O casal Alessandra Pinto dos Santos, de 20 anos, e Nilson da Silva Santos, 26, foi transferido para o presídio na manhã desta sexta-feira (2).
Os dois são suspeitos de maus-tratos que resultou na morte da menina Pyetra dos Santos Reis, de 3 anos, filha da jovem e enteada do rapaz.
Alessandra e Nilson passaram a noite na 3ª Delegacia Regional da Serra. Na manhã desta sexta, eles estiveram no Departamento Médico Legal (DML).
Na sequência, por volta das 6h30, foram encaminhados para o presídio. Nilson foi levado para o Centro de Triagem de Viana (CTV). Já Alessandra foi transferida para a Penitenciária Feminina de Cariacica (PFC), em Bubu.
Tanto o padrasto da criança quanto a mãe demonstraram tristeza pelo o que aconteceu com a menina. Ambos disseram que tudo não passou de uma fatalidade. “Foi um acidente”, chegou a dizer Nilson.
O caso
Por volta das 3 horas de quinta-feira (1º), Pyetra dos Santos Reis foi levada pela mãe até a Unidade de Pronto Atendimento (UPA) de Carapina, na Serra, mas chegou sem vida ao local.
Segundo a Polícia Militar, que foi chamada pela equipe médica, os profissionais identificaram sinais de que a criança já estava morta há mais tempo do que o informado pela mãe dela. Quando os militares chegaram, a médica relatou que a menina tinha queimaduras nas pernas provocadas por cigarro, sinais de abuso sexual e desnutrição.
De acordo com a avó da menina, a dona de casa, Carla Patrícia Pinto, de 40 anos, Pyetra foi levada pela mãe para a unidade de saúde às 3h30, com a ajuda de um vizinho que deu carona ao casal.
Carla disse que o pai de Nilson informou que Alessandra e o filho brincavam com a menina, a jogando para o alto, quando Pyetra se sentiu tonta e passou mal.
A avó afirma que não acreditou na versão e foi procurar o vizinho que ajudou no socorro. “Ele (vizinho) me falou que quando colocou minha neta no carro, ela já estava morrendo”.

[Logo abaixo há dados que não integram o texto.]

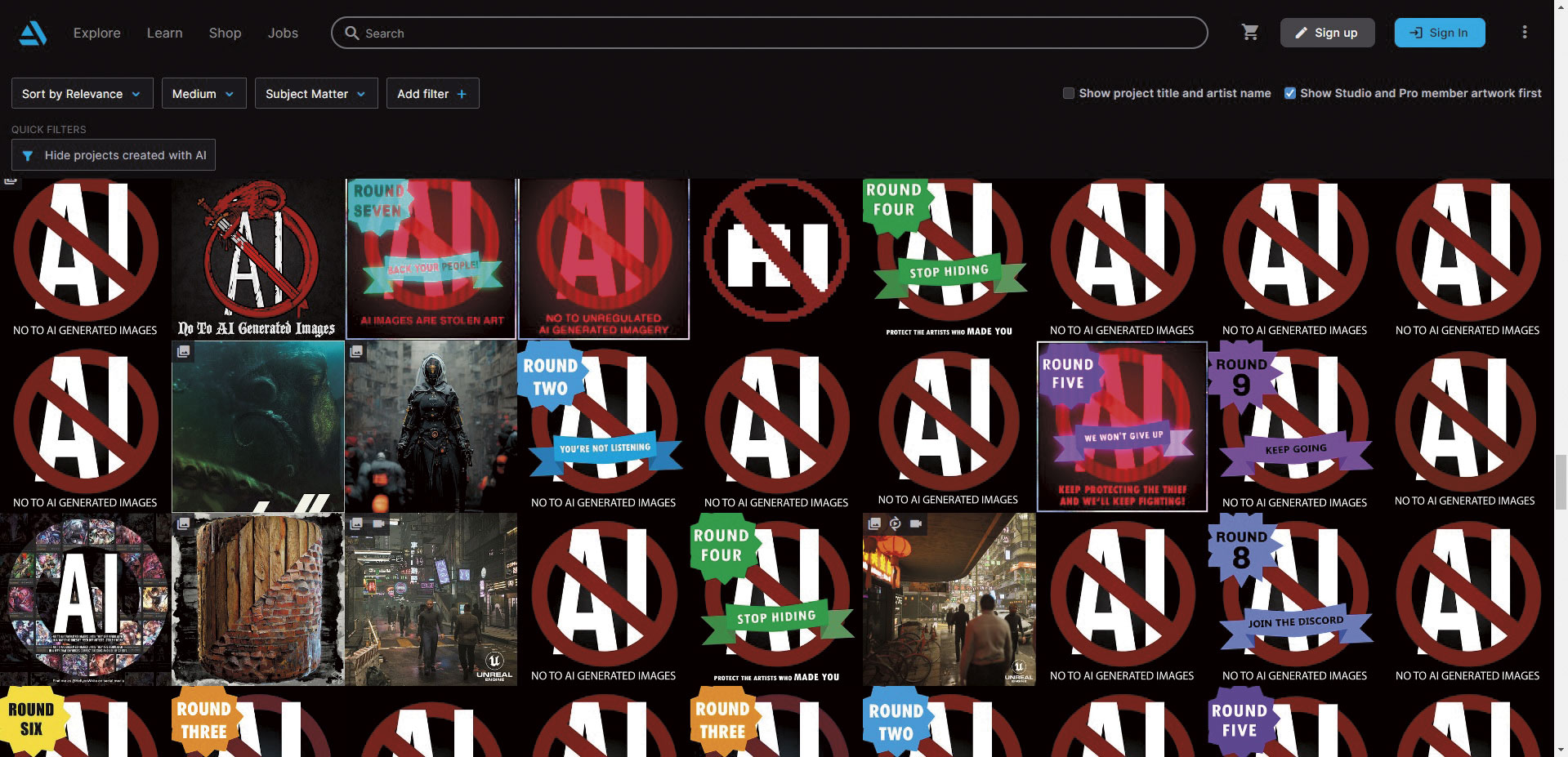The width and height of the screenshot is (1568, 757).
Task: Click the ArtStation logo icon
Action: tap(33, 33)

Ao chegar à UPA de Carapina, Alessandra informou à médica que Pyetra havia morrido cerca de 15 minutos antes, segundo a avó. “Nesse caso, a minha filha mentiu. Quando minha filha chegou à UPA de Carapina, ela falou que tinha 15 minutos que a menina tinha passado mal, sendo que a minha neta já chegou lá toda roxa e com marca pelo corpo.”
Os policiais encaminharam Alessandra e Nilson à 3ª Delegacia Regional da Serra, onde prestaram depoimento por três horas.
O corpo de Pyetra foi levado ao Hospital Infantil e depois para o Departamento Médico Legal (DML) para exames detalhados.
Na noite de quinta, a Polícia Civil informou que Alessandra e Nilson foram autuados em flagrante por maus tratos com resultado morte.
A investigação será feita pela Delegacia Especializada de Proteção à Criança e Adolescente (DPCA). O prazo para a conclusão do laudo cadavérico é de, no mínimo, 30 dias.